Generates a Barabási-Albert graph with specified graph type.

Generates a random graph using the Erdős-Rényi G(n, m) model.

Exactly m edges are added uniformly at random (without replacement).

Time Complexity: O(m) expected, O(m log m) worst case

Example

// 50 nodes, exactly 100 edges
let graph = random.erdos_renyi_gnm(50, 100)

Use Cases

• Control exact edge count for testing
• Generate sparse graphs efficiently (m << n²)
• Benchmark algorithms with precise graph sizes

Generates an Erdős-Rényi G(n, m) graph with specified graph type.

Generates a random graph using the Erdős-Rényi G(n, p) model.

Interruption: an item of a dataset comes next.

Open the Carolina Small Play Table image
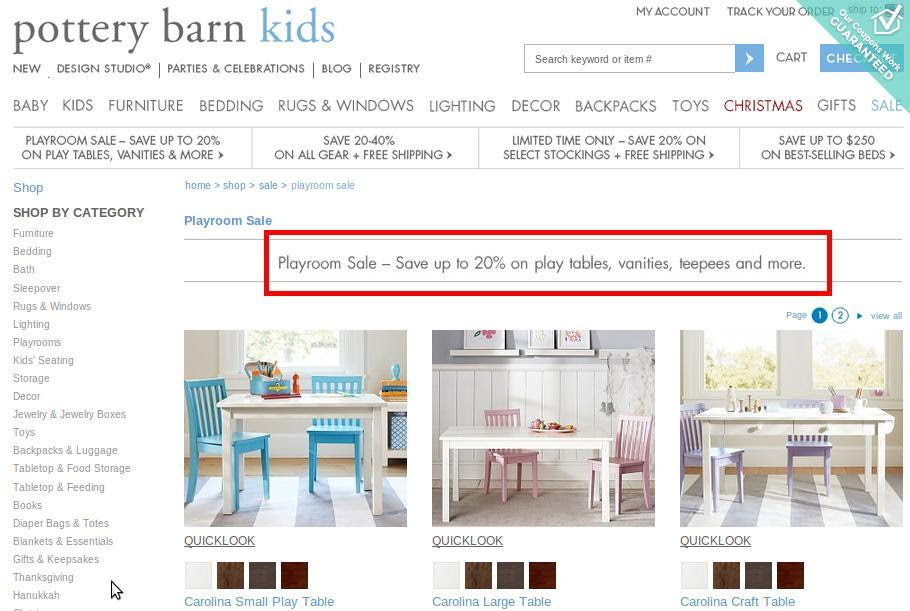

Each possible edge is included independently with probability p.

Expected edges: p * n(n-1)/2 for undirected, p * n(n-1) for directed

Time Complexity: O(n²) - must consider all possible edges

Example

// 50 nodes, each edge exists with 10% probability
// Expected ~122 edges for undirected
let graph = random.erdos_renyi_gnp(50, 0.1)

Use Cases

• Baseline for comparing other random graph models
• Modeling networks with uniform connection probability
• Testing graph algorithms on random structures
• Phase transitions in network connectivity (p ~ 1/n)

Generates an Erdős-Rényi G(n, p) graph with specified graph type.

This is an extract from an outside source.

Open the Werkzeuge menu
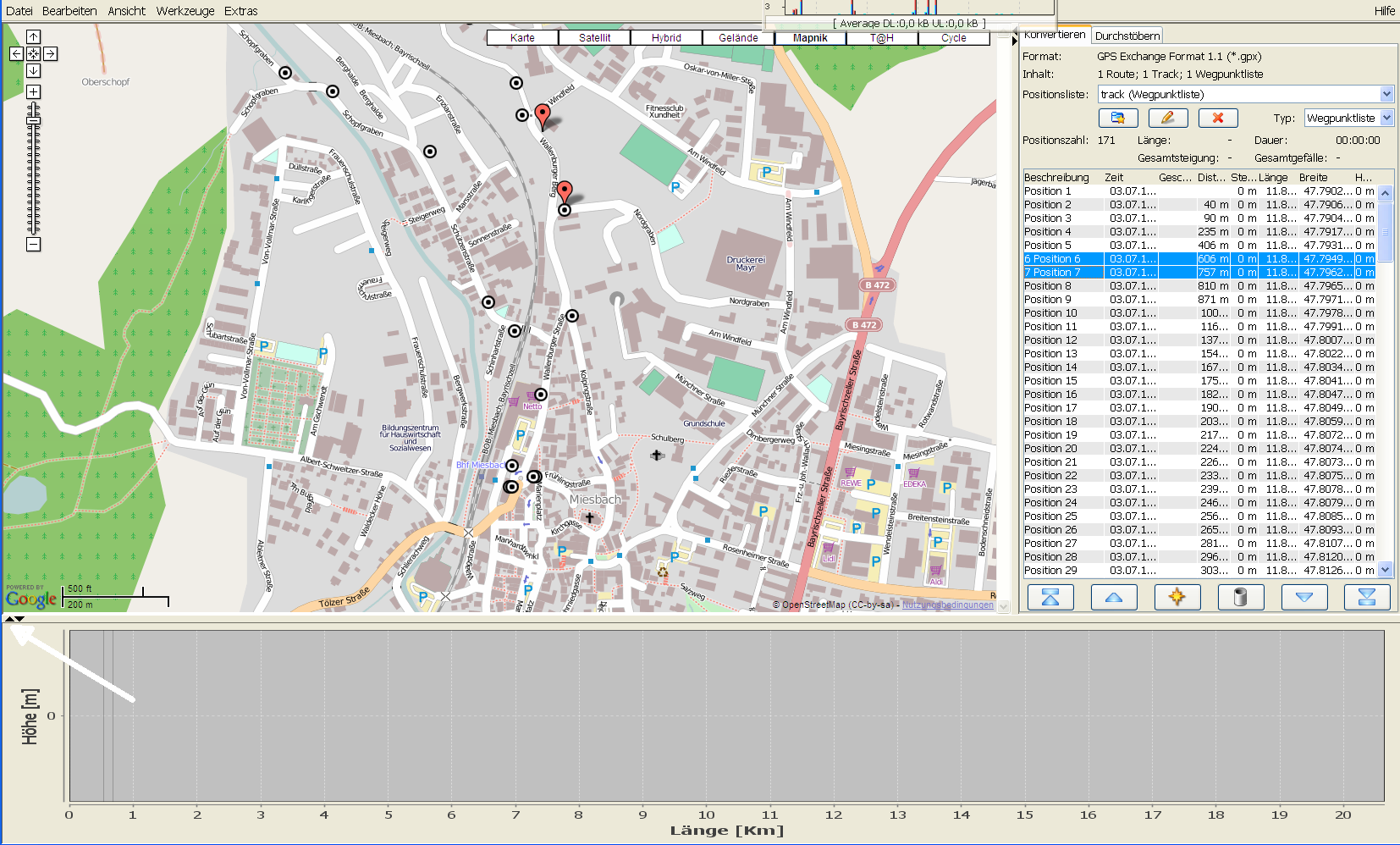Viewport: 1400px width, 845px height. click(x=185, y=11)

Generates a uniformly random tree on n nodes.

Uses a random walk approach to generate a spanning tree. Every labeled tree on n vertices has equal probability.

Properties:

• Exactly n - 1 edges
• Connected and acyclic
• Random structure (no preferential attachment or locality bias)

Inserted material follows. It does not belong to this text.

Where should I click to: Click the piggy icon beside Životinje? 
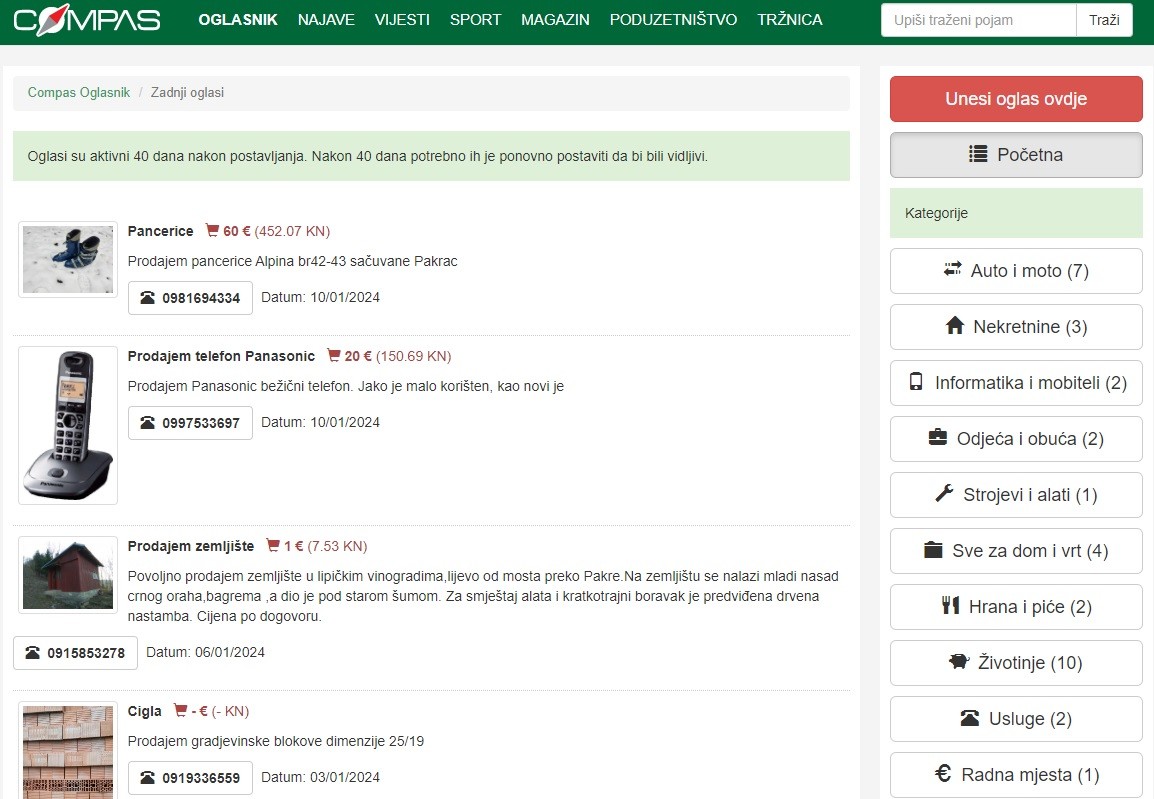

Time Complexity: O(n²) expected

Example

// Random tree with 50 nodes
let tree = random.random_tree(50)

Use Cases

• Test tree algorithms (DFS, BFS, LCA, diameter)
• Model hierarchical structures with random branching
• Generate random spanning trees
• Benchmark on tree topologies

Generates a random tree with specified graph type.

Generates a small-world network using the Watts-Strogatz model.

Creates a ring lattice where each node connects to k nearest neighbors, then rewires each edge with probability p.

Properties:

• High clustering coefficient (like regular lattices)
• Short average path length (like random graphs)
• “Small-world” phenomenon: most nodes reachable in few hops

Parameters:

• n: Number of nodes
• k: Each node connects to k nearest neighbors (must be even)
• p: Rewiring probability (0 = regular lattice, 1 = random graph)

Time Complexity: O(nk)

Example

// 100 nodes, each connected to 4 neighbors, 10% rewiring
let graph = random.watts_strogatz(100, 4, 0.1)

Use Cases

• Model social networks (friends of friends, but some random connections)
• Neural networks (local connectivity with long-range connections)
• Study information diffusion and epidemic spreading
• Test algorithms on networks with community structure

Generates a Watts-Strogatz graph with specified graph type.